If you're serious about cracking
down on "benefit cheats" (just 2% of benefits paid are due to fraud
or error, according to the government's own figures), you could start by
looking in the mirror. Funny, isn't it, how no one called our recently-departed
culture secretary a "benefit cheat"?
And it's interesting, too, how
little sympathy from her colleagues there was for Maria Miller, who by all
accounts didn't exactly go out of her way to make friends, compared to the
outpouring of sympathy for her fellow Conservative MP Nigel Evans, who was
acquitted yesterday of sexual assault charges.
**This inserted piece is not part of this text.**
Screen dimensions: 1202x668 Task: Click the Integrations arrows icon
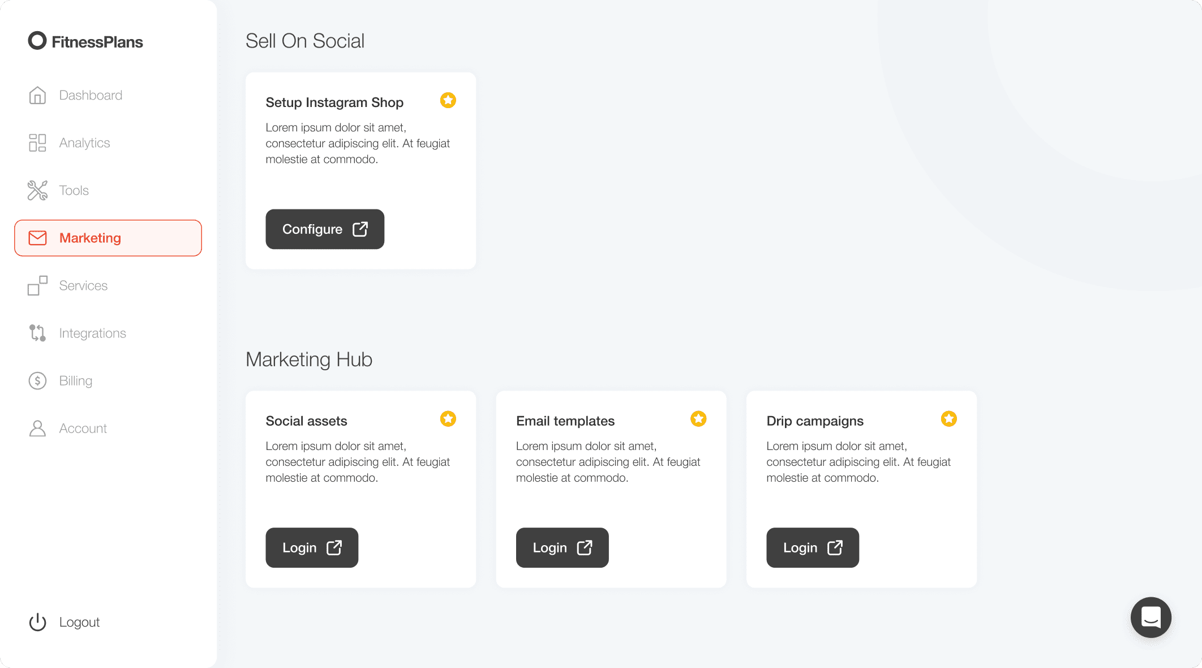(37, 333)

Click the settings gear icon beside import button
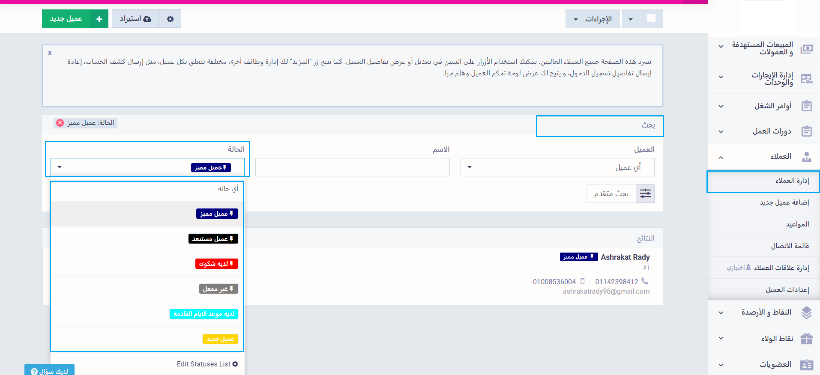pos(170,19)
Too few MPs, it seems, have
bothered to remember the old adage: Be nice to people on your way up, because
you'll need them on your way down.
I blame the schools they went to.
Did no one teach them the basic tenets of civilised behaviour? Surely they went
to Bible classes?
Matthew 7:12: "All things whatsoever
ye would that men should do to you, do ye even so to them."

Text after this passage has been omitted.